Auch die Sorge vor einem lange andauernden Einsatz wächst. Wie auch immer die Auseinandersetzungen enden - „es ist schwer, sich Szenarien vorzustellen, wo NATO-Truppen in einer Peacekeeping-Funktion nicht in Libyen gebraucht werden, und das wahrscheinlich für eine sehr lange Dauer und kostspielig“, analysierte der NATO-Experte Sean Kay gegenüber BBC.

„Gaddafi muss zum Ziel gemacht werden“

„Die Mission kann nur erfolgreich sein, wenn Gaddafi und sein Regime zum vorrangigen Ziel gemacht werden und von der Macht vertrieben werden“, zeigte sich der Experte Tony Cordesman vom Centre for Strategic and International Studies in Washington im BBC-Interview überzeugt. Die Annahme, dass eine Flugverbotszone und Angriffe auf kleine, zersplitterte libysche Einheiten ausreichend seien, sind seiner Ansicht nach „eine Farce“. Ein Alternativszenario gibt es offenbar nicht. Der Politologe Andrew Bacevich ist noch deutlicher: „Da Gaddafi wahrscheinlich nicht gekauft werden kann, muss er getötet werden.“

In der Öffentlichkeit ist in der NATO davon keine Rede. Immer wieder gab es aber Angriffe auf Orte, wo sich Gaddafi aufhalten könnte, darunter auch Militäreinrichtungen und Kommandozentralen. Ende April starben bei einer Bombardierung von Gaddafis Residenz sein jüngster Sohn und drei Enkelkinder.

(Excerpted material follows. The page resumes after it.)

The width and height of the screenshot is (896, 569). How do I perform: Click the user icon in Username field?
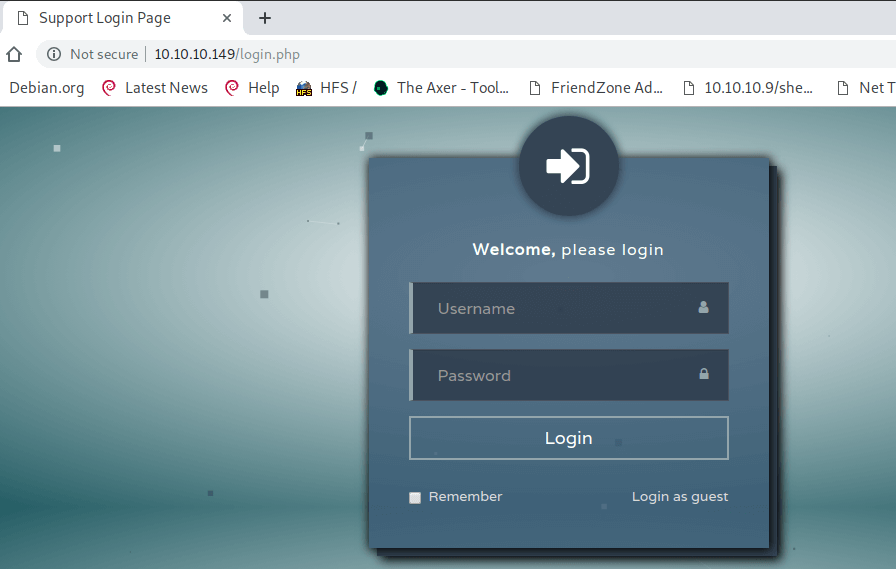[703, 307]
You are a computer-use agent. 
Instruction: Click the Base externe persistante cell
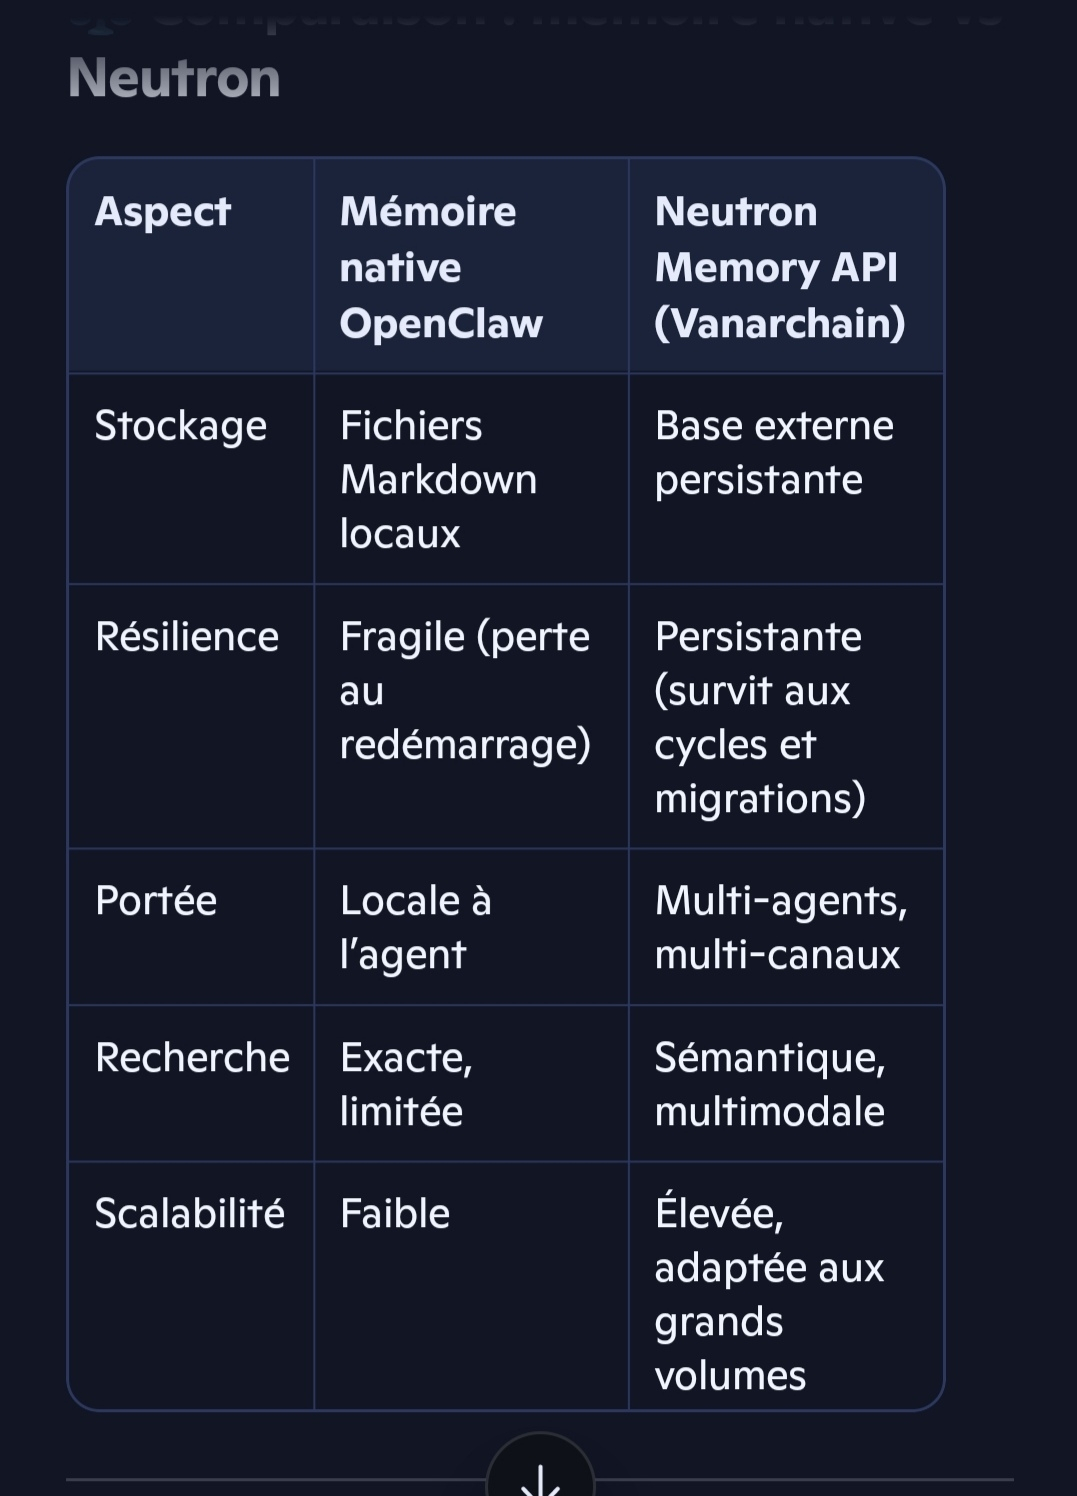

Internationaler Haftbefehl wahrscheinlich

Auch wenn viele aufgrund der Bürgerkriegsgefahr ein Libyen ohne Gaddafi fürchten, glauben mittlerweile die wenigsten an eine Zukunft mit dem derzeitigen Machthaber. Schon Anfang Mai beantragte der Chefankläger des Internationalen Strafgerichtshofs (ICC), Luis Moreno-Ocampo, einen Haftbefehl gegen „drei Personen, die offenbar die größte Verantwortung für die seit dem 15. Februar begangenen Verbrechen gegen die Menschlichkeit tragen“. Am Mittwoch legte Italiens Außenminister Franco Frattini nach. Es sei davon auszugehen, dass bis Ende Mai ein ICC-Haftbefehl gegen Gaddafi erlassen werde.

Die NATO unterstützt die Rebellen, einen Sieg über Gaddafi konnte in den letzten Wochen aber nicht erreicht werden. Ein Regimewechsel ist in der weit gefassten UNO-Resolution 1973, die den NATO-Einsatz autorisiert, auch gar nicht vorgesehen. Ziel der Luftschläge ist einzig der Schutz der Zivilbevölkerung und die Verhinderung weiterer Angriffe.

Zu wenig Diplomatie?

Der US-Außenpolitikexperte Leslie Gelb kritisierte gegenüber BBC, dass im Zuge des Kampfes gegen das libysche Regime diplomatischen Bemühungen wie dem Vermittlungsvorschlag der Afrikanischen Union zu wenig Aufmerksamkeit geschenkt worden sei. Erst Anfang der Woche gab ihm NATO-Generalsekretär Anders Fogh Rasmussen recht: Es gebe keine militärische Lösung für den Konflikt. Die Situation könne nur politisch gelöst werden.